No light without shadow. Nothing visible without darkness. Only against the black of the night is the brightness of the stars apparent. Thus is the ideal background for bright things and ideas accordingly dark – not least in art. Since the Renaissance, the light-against-dark contrast of chiaroscuro has made colors appear more intense, spaces and figures more multidimensional. What’s more, the black of darkness has its own semantics in art, representing the spiritual, the immaterial, and the mysterious. More than a hundred years ago, Kazimir Malevich made reference to such metaphors in his Black Square, setting the absolute zero point of a modernism freed from objective representational constraints.
The exhibition Dark Matter brings together individual works from a variety of contemporary artists, ranging from photography, collage, and painting to sculpture, all of which make use of the color black and its diverse contexts of meaning to convey many-faceted connotations.
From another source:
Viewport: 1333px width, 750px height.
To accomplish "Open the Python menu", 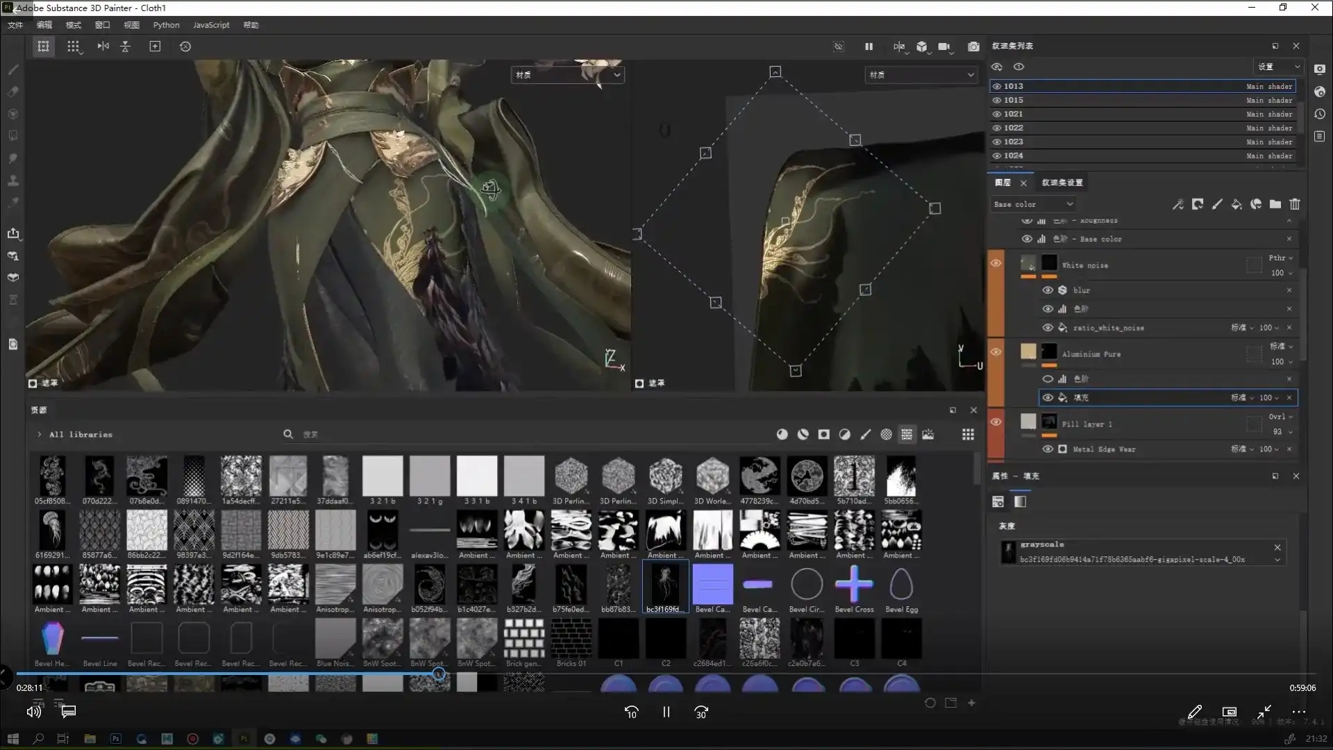I will pos(166,25).
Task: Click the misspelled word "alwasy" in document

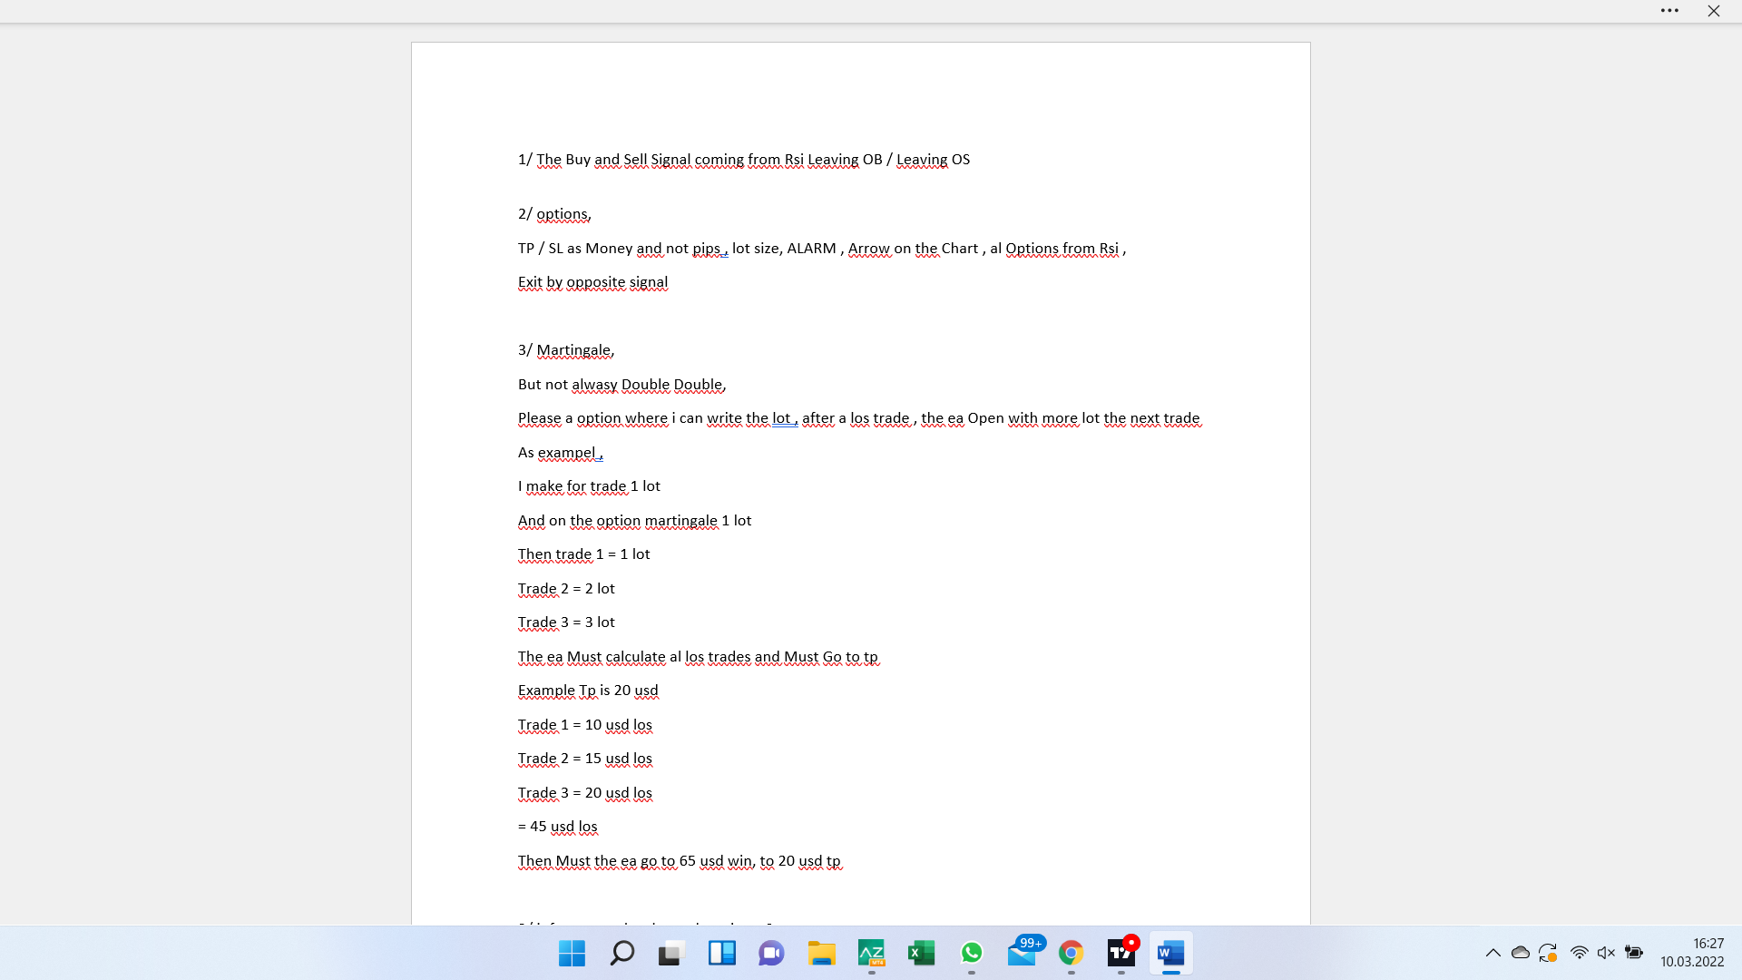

Potsdam-based sculptor Björn Dahlem (*1974) contributes an object as enigmatic as it is cryptic, coming across like the totem of an extraterrestrial civilization while consisting of nothing more than very earthly found objects and similar profane everyday materials, all of which have been painted over simply in black.
Similarly, an untitled painting by Berlin artist Thomas Helbig (*1967) also points to interstellar realms, the mark of white spray paint gleaming on its dark oil background like a comet’s tail or a galactic cloud. The obviously hand-carved, black-lacquered frame underscores the baroque character of the work, a characteristic that connects it with Björn Dahlem’s sculpture, with both pieces holding seriousness and humor in balance in a very similar way.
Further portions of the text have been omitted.